From the website of the Religious of the Sacred Heart: "Along with bishops, priests, the Jesuits and most of the families of their students, the communities of the Religious of the Sacred Heart, from the time of Philippine until the Civil War, owned, bought, and sold enslaved persons in the slave states of Missouri and Louisiana. Enslaved persons helped build the buildings, make the bricks, and sustain the foundations. They worked side by side with the sisters, taking care of the children, cooking, washing, and gardening. ...In the fall of 2016, the provincial team constituted a committee with a mandate to focus on the Society’s role in racism and slavery, The Committee on Slavery, Accountability, and Reconciliation. The provincial team wanted to uncover the truths of people’s stories, to honor their memories and heal relationships. The Committee understood that its work would be important in moving the conversation about slavery and racism forward to effect change and to be a positive contribution to the larger conversation around race and social justice in the world we live in today."

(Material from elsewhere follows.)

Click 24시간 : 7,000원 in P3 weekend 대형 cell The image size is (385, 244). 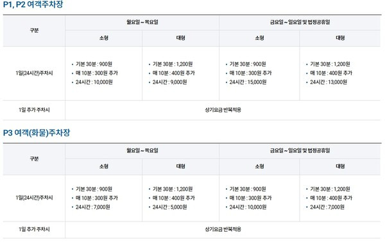(327, 207)
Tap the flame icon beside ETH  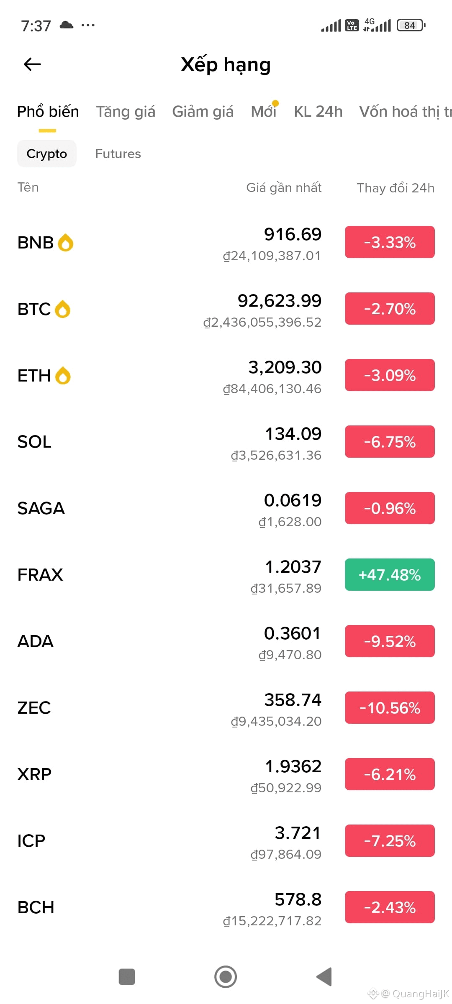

  • Enslaved persons would have been responsible for day-to-day activities such as laundry, cooking, cleaning, and caring for the farm and livestock.
  • Eliza "Liza" Nebbit was a young enslaved girl who was given to Philippine Duchesne. In 1825, she traveled to Louisiana with Mother Aude and Mother Hardey to establish a foundation, St. Michael's, in Convent, La. In a letter dictated to Reverend Mother Randall in 1880, Eliza called herself, “Colored Child of the Sacred Heart, first slave what was brought in dis Convent by Mother Duchesne.”
  • In 1823, Frank Hawkins was the first enslaved person bought by the Religious of the Sacred Heart in Grand Coteau. His prior slaveholder had brought Frank south from Maryland, separating him from his family. After several years in Grand Coteau, Frank learned that his wife and two children were now in the district.  Mother Xavier Murphy was able to purchase Jenny, Frank, Jr., and Ben, reuniting the family.
  • In 1834, the first brick dwellings were constructed for the enslaved persons at the Academy. These quarters are still in existence and now bear a plaque listing the known names of the families and individuals who resided there.
  • In 2018, as part of the Society of the Sacred Heart’s efforts of reconciliation, the Academy hosted a gathering of descendants and the Society. That day, there was a dedication of a monument in the parish cemetery naming the enslaved persons of the convent known to be buried there.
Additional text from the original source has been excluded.